Streaming ASR API

Streaming (online) speech recognition API reference for sherpa-onnx-node.

Source file

scripts/node-addon-api/lib/streaming-asr.js

API

OnlineRecognizer

Streaming speech recognizer. Processes audio incrementally and returns partial results as audio arrives.

Constructor

const recognizer = new sherpa_onnx.OnlineRecognizer(config);
param config

Recognizer configuration object (OnlineRecognizerConfig).

The config object supports:

  • featConfig (object, optional) — { sampleRate: number, featureDim: number }

  • modelConfig (object, optional) — Model configuration with one of:

    • transducer{ encoder: string, decoder: string, joiner: string }

    • paraformer{ encoder: string, decoder: string }

    • zipformer2Ctc{ model: string }

    • nemoCtc{ model: string }

    Plus common fields: tokens, numThreads, debug, provider.

  • decodingMethod (string, optional) — e.g. 'greedy_search'.

  • maxActivePaths (number, optional) — For beam search.

  • enableEndpoint (boolean, optional) — Enable endpoint detection.

  • rule1MinTrailingSilence (number, optional) — Endpoint rule 1.

  • rule2MinTrailingSilence (number, optional) — Endpoint rule 2.

  • rule3MinUtteranceLength (number, optional) — Endpoint rule 3.

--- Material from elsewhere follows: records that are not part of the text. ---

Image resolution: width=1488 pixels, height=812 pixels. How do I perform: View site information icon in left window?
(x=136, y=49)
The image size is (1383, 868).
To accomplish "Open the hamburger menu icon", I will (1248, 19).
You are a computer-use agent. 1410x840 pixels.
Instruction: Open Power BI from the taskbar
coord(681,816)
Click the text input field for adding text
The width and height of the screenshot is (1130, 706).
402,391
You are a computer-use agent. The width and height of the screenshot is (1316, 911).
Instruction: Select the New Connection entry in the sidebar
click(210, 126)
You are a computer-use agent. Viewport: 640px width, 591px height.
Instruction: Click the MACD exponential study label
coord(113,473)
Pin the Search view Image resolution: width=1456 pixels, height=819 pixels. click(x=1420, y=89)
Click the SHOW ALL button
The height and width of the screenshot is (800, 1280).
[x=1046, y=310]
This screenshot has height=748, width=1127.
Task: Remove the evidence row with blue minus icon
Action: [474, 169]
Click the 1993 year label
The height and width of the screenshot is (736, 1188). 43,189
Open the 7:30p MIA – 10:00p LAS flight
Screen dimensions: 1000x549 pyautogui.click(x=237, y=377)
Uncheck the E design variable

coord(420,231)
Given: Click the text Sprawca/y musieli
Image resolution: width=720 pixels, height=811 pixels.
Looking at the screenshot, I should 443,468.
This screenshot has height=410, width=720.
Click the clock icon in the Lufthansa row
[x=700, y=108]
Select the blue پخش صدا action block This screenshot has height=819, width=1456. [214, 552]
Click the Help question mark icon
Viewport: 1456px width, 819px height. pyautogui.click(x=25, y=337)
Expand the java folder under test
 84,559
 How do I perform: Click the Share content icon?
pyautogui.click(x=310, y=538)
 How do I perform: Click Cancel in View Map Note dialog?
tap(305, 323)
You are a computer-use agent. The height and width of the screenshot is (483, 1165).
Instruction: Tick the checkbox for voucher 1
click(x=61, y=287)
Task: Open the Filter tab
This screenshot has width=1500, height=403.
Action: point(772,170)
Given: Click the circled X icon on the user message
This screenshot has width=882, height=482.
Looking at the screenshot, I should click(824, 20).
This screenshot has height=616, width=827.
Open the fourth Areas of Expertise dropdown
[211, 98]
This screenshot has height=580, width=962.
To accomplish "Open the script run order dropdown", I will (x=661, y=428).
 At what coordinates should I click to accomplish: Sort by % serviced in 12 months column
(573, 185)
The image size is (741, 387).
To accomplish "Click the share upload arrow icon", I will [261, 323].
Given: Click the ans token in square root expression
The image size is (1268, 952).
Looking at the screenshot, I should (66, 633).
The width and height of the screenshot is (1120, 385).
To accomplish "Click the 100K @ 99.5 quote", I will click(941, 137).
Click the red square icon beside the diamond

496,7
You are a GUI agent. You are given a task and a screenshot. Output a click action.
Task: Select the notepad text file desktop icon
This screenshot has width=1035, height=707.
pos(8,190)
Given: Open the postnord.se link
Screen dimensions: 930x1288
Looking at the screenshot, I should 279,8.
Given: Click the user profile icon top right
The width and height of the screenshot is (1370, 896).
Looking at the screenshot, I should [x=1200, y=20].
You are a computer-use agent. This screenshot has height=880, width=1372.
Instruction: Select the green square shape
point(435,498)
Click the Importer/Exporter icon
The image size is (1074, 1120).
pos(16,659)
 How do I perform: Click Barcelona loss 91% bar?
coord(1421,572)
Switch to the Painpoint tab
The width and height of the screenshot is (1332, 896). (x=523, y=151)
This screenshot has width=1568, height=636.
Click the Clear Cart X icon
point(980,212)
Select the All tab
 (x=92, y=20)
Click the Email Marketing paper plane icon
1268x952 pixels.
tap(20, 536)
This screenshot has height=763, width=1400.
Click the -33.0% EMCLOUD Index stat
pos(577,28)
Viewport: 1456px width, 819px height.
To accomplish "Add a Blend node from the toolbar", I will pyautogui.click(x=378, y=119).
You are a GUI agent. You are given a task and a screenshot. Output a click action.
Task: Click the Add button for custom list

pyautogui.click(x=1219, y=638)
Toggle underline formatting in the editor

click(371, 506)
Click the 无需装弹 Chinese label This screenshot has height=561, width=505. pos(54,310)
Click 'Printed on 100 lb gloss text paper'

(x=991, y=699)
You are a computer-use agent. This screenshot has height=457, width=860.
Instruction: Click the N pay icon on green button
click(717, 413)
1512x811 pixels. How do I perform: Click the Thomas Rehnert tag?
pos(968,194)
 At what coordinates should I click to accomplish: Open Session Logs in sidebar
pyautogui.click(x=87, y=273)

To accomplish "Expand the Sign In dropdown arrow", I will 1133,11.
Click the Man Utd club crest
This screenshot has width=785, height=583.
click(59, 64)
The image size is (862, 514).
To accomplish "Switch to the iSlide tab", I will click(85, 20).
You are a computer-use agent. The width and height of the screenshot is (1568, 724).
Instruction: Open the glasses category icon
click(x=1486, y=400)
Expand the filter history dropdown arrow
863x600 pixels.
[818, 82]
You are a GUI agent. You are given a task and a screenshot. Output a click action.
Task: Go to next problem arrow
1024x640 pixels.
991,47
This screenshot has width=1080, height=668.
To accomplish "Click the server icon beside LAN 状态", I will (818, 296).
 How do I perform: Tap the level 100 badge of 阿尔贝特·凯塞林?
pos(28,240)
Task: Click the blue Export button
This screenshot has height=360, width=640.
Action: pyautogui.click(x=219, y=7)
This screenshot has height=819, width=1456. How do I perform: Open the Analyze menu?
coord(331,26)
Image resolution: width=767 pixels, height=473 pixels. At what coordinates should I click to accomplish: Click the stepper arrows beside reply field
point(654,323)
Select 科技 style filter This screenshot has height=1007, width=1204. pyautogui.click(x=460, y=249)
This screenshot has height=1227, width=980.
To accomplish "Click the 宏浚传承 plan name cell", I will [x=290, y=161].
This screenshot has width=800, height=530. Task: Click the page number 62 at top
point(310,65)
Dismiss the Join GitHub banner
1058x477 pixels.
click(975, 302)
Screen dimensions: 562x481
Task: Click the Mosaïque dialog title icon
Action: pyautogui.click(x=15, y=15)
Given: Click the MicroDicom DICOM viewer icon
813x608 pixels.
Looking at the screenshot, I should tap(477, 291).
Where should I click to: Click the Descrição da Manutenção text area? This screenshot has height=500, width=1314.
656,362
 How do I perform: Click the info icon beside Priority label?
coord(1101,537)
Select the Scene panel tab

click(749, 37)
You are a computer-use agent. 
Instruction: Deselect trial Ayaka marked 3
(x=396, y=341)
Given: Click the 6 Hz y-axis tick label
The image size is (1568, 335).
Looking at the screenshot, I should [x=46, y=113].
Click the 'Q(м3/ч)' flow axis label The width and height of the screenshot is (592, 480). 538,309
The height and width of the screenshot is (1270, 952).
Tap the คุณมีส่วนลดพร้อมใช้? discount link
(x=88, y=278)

  • blankPenalty (number, optional) — Blank penalty for CTC models.

Methods

recognizer.createStream()
returns

A new OnlineStream.

recognizer.isReady(stream)

Check if the stream has enough frames for decoding.

param stream

An OnlineStream.

returns

true if ready (boolean).

recognizer.decode(stream)

Trigger one decoding step on the stream.

param stream

An OnlineStream.

recognizer.isEndpoint(stream)

Check if an endpoint has been detected.

param stream

An OnlineStream.

returns

true if endpoint detected (boolean).

recognizer.reset(stream)

Reset the stream for a new utterance.

param stream

An OnlineStream.

recognizer.getResult(stream)

Get the current recognition result.

param stream

An OnlineStream.

returns

An OnlineRecognizerResult object with:

  • text (string) — Recognized text.

  • tokens (string[]) — Token strings.

  • timestamps (number[]) — Per-token timestamps.

  • is_final (boolean) — Whether this is a final result.

Properties

  • recognizer.config — The configuration object.

OnlineStream

An active streaming recognition stream.

Methods

stream.acceptWaveform(obj)

Feed audio to the stream.

param obj

{ samples: Float32Array, sampleRate: number }.

stream.inputFinished()

Signal that no more audio will be fed to this stream.

Display

Helper for printing recognized words to the console.

Constructor

const display = new sherpa_onnx.Display(maxWordPerLine);
param maxWordPerLine

Max words per line (number).

Methods

display.print(idx, text)

Print recognized text.

param idx

Segment index (number).

param text

Text to display (string).

Example

const sherpa_onnx = require('sherpa-onnx-node');

const recognizer = new sherpa_onnx.OnlineRecognizer({ /* config */ });
const stream = recognizer.createStream();

stream.acceptWaveform({ samples: audioSamples, sampleRate: 16000 });

while (recognizer.isReady(stream)) {
  recognizer.decode(stream);
}

const result = recognizer.getResult(stream);
console.log(result.text);

if (recognizer.isEndpoint(stream)) {
  recognizer.reset(stream);  // ready for next utterance
}

Notes

  • Feed audio continuously; call decode() whenever isReady() returns true.

  • Use isEndpoint() to detect utterance boundaries.

  • Call inputFinished() when no more audio will arrive.